彌久抄
短編読み切りです。
 おなかの上でなにやら動く生暖かい肉がある。
 隣では無心に腰を動かす慎治と体を反らせて捩じる香奈。私は虫の動きを観察する目でただそれを眺めていた。六畳の部屋は昼なのに雨戸を締めきっていて、どこまでも終わらない夜のまま。汗とか息とか煙草とか、色んな匂いが混ざり合って漂って、でも吐きそうなのはむしろ非合法な葉っぱを吸ってたせいだった。冷たい板の間に寝かされて頭は醒めるばかり。今私にしがみ付いているのは誰だろう。頭を撫でているのは誰? どーでもいいか。視界の端で力尽きた慎治が、こんな私をニヤけた顔で眺めてる。こーゆーの乱パって言うんだろうな。香奈に聞こうと思ったけど、私の手を舐めるのに熱中しててそれどころじゃないみたい。やがて私の体はみんなの手で曲芸師みたいにねじ曲げられた。それを見て慎治は、いや、香奈も一緒に、奇声を上げながら馬鹿笑いする。当たり前か。こんな間抜けな格好。
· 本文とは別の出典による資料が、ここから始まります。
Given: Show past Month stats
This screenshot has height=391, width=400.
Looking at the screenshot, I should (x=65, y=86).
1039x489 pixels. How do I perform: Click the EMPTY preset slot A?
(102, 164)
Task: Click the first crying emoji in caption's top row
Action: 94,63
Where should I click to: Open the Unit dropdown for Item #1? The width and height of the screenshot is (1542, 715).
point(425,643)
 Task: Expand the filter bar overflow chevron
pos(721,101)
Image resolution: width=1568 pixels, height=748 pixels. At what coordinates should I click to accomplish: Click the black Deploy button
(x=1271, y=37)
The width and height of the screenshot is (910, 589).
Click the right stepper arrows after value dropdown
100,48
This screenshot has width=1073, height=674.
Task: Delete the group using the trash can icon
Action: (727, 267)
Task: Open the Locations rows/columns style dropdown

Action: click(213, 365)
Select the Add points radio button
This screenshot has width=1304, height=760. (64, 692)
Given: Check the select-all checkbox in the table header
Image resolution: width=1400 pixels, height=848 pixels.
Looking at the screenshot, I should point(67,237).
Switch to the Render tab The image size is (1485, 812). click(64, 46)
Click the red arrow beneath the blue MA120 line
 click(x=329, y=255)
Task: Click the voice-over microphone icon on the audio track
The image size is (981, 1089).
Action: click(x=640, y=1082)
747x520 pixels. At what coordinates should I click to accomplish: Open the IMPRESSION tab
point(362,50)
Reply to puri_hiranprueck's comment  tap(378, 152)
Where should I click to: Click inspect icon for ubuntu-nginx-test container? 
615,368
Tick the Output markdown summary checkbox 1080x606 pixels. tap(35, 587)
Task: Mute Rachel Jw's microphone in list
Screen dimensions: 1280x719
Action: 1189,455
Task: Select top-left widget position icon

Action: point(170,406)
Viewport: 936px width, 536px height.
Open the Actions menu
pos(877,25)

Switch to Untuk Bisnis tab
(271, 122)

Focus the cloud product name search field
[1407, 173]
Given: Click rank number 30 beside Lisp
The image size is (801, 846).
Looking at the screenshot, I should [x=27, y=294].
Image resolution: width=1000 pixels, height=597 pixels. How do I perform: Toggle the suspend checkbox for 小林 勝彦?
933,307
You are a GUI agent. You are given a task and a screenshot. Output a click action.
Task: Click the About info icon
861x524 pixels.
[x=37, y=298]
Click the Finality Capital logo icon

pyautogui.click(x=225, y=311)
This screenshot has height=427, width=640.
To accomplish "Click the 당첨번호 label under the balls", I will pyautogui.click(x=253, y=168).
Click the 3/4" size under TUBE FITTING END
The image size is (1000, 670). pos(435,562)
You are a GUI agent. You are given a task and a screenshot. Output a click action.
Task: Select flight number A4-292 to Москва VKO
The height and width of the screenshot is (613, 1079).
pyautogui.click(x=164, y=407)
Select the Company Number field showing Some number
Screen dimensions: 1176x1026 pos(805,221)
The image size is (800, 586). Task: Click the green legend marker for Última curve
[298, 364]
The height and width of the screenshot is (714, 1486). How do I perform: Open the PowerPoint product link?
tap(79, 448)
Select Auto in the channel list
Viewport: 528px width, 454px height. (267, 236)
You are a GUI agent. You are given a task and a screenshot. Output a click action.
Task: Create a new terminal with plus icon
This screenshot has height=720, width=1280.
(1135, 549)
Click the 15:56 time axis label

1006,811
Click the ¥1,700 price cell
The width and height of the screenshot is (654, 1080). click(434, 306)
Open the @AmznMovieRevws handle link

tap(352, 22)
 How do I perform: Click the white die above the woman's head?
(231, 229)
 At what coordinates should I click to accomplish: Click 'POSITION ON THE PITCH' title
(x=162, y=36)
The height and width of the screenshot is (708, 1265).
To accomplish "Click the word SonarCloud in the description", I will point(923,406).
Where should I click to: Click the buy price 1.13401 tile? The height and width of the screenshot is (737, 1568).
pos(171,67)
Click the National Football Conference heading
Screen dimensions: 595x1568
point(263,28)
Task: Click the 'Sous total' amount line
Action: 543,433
 慎治の部屋にはいつも同じ顔ぶれの男友達がいた。やがてみんな疲れてSEXに飽きた頃、狭くてカビだらけのバスタブに香奈と体を寄せ合ってシャワーを浴びる。香奈はいつも私の体を隅々まで綺麗にしてくれた。私は子供みたいに言われた通り手を上げたり足を上げたりする。足の指の間に指を滑り込ませて洗ってくれた時、擽ったくて、背中が壁にくっついて、冷たかったけど気持ちよかった。
 でも私は、こんな毎日、もう終りにしなきゃって思う。

 夕日色に染まるモノレールは、バス通りの渋滞の上を滑るように走る。さっきの葉っぱがまだ残っているのか、ちょっと気持ち悪くなった。私はぼんやりとした頭で、肩を並べて座る香奈を見た。香奈は窓の外を流れる竹藪をじっと見つめている。
「あのさぁ、もうあの人たちと遊ぶの、よさない?」
 思い切って口に出してみた。振り向いた香奈の視線が刺さる。
「やっぱ良くないよ。いつも葉っぱ吸って、みんなでエッチな事ばっかして」
「彌久は、嫌なの?」
 香奈が私の手を握った。私はそれを強く握り返す。イヤじゃないけど……。
 高校の仲間たちと遊んでもつまらないからと言って、大学に通う慎治たちを紹介してくれたのは香奈だった。街でナンパされたらしい。私も彼らと遊んでいると、大人になった気分で悪い気はしなかった。